Customized Engine Images
By default, Cloudera Data Science Workbench engines are preloaded with a few common packages and libraries for R, Python, and Scala. In addition to these, Cloudera Data Science Workbench also allows you to install any other packages or libraries that are required by your projects. However, directly installing a package to a project as described above might not always be feasible. For example, packages that require root access to be installed, or that must be installed to a path outside /home/cdsw (outside the project mount), cannot be installed directly from the workbench.
For such circumstances, Cloudera Data Science Workbench allows you to extend the base Docker image and create a new Docker image with all the libraries and packages you require. Site administrators can then whitelist this new image for use in projects, and project administrators set the new white-listed image to be used as the default engine image for their projects. For an end-to-end example of this process, see End-to-End Example: MeCab.

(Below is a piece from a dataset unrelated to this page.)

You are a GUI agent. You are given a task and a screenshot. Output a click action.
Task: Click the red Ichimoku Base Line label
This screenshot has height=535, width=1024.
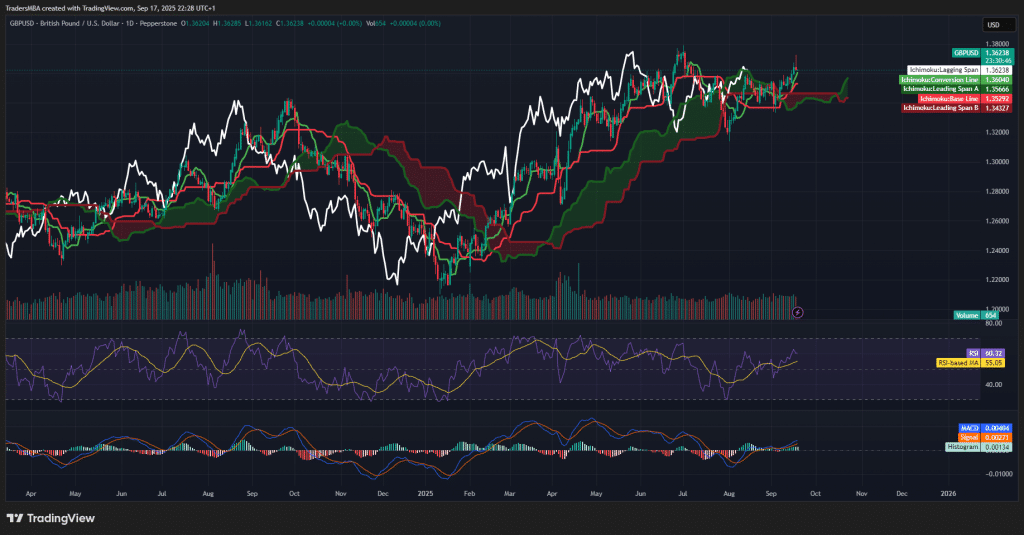948,98
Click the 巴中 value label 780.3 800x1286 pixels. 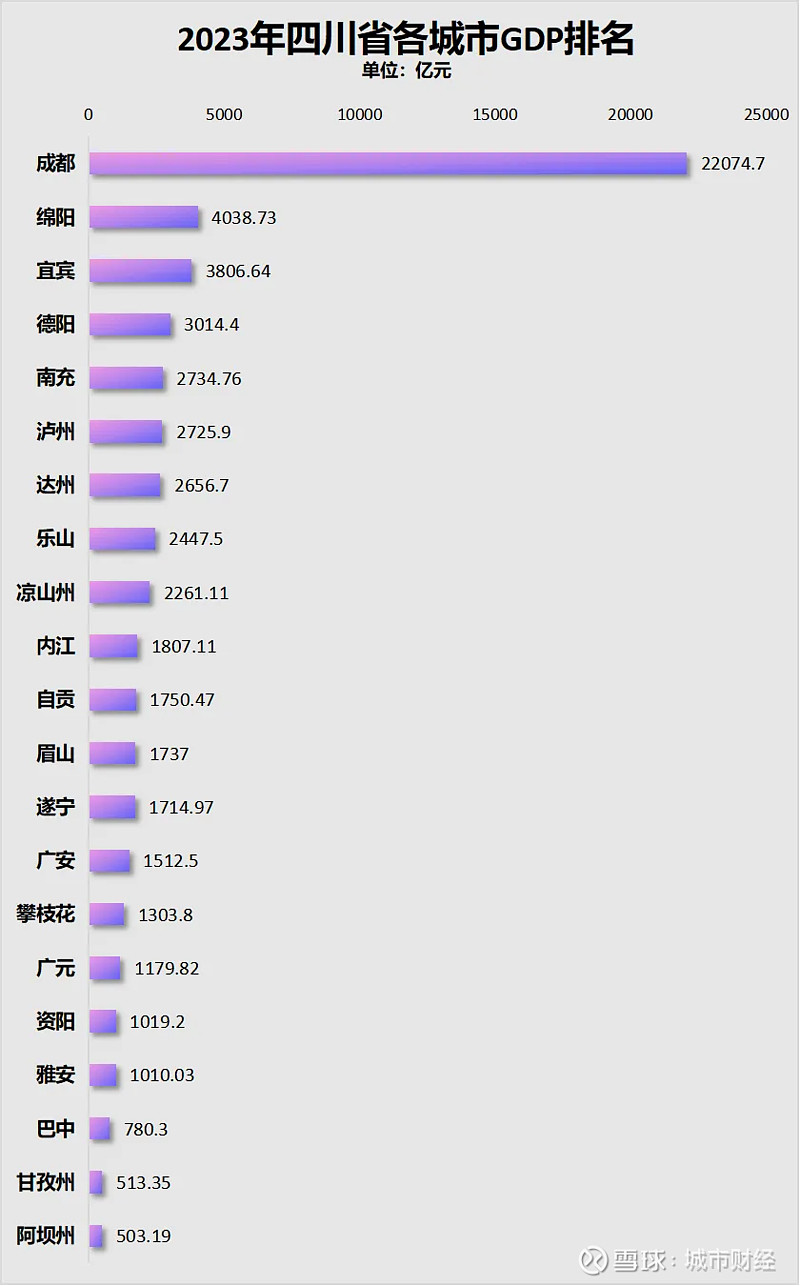pos(146,1129)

Note that this approach can also be used to accelerate project setup across the deployment. For example, if you want multiple projects on your deployment to have access to some common dependencies (package or software or driver) out of the box, or even if a package just has a complicated setup, it might be easier to simply provide users with an engine that has already been customized for their project(s).

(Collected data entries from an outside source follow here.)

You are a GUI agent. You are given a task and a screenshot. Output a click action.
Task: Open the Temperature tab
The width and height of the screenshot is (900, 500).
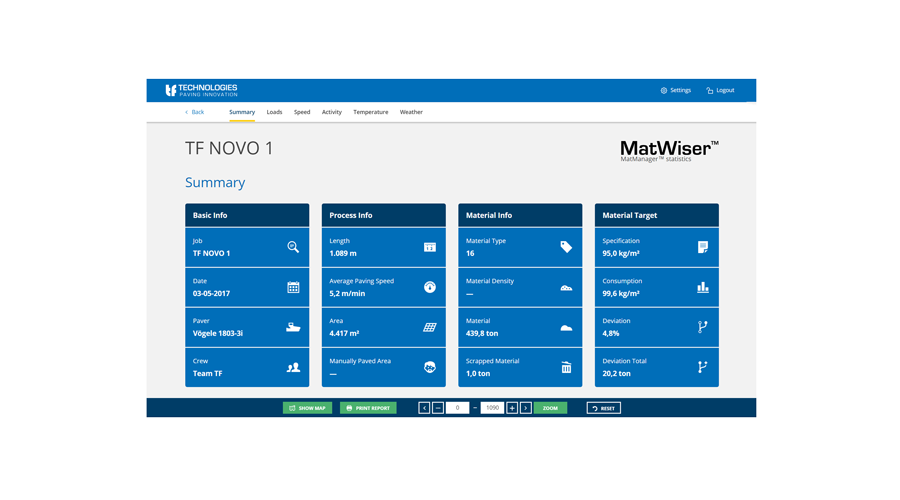point(370,112)
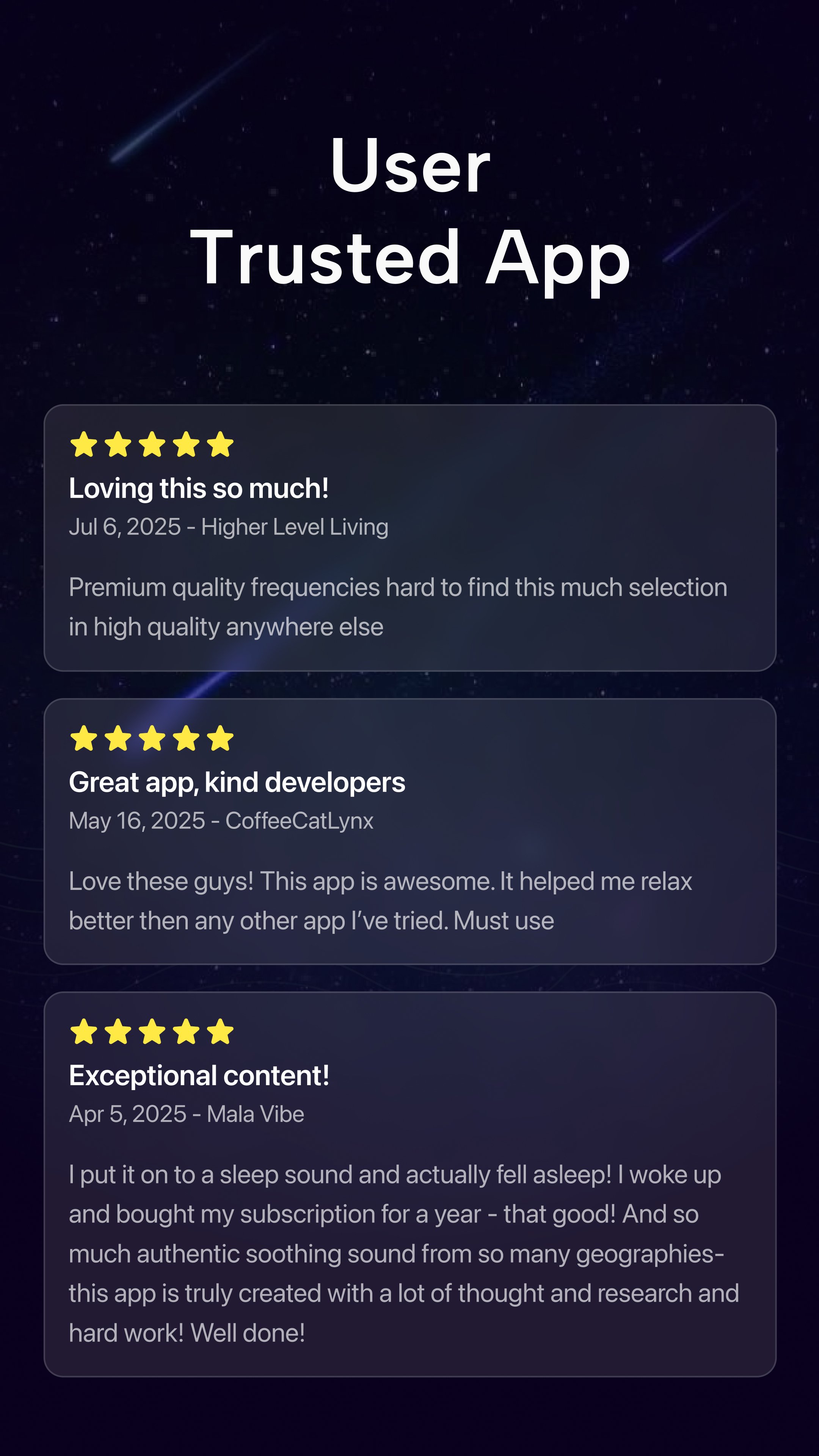Click the 'Love these guys!' review text

(x=380, y=901)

Creating a Customized Engine Image
This section walks you through the steps required to create your own custom engine based on the Cloudera Data Science Workbench base image. For a complete example, see End-to-End Example: MeCab.
Create a Dockerfile for the New Custom Image
The first step when building a customized image is to create a Dockerfile that specifies which packages you would like to install in addition to the base image.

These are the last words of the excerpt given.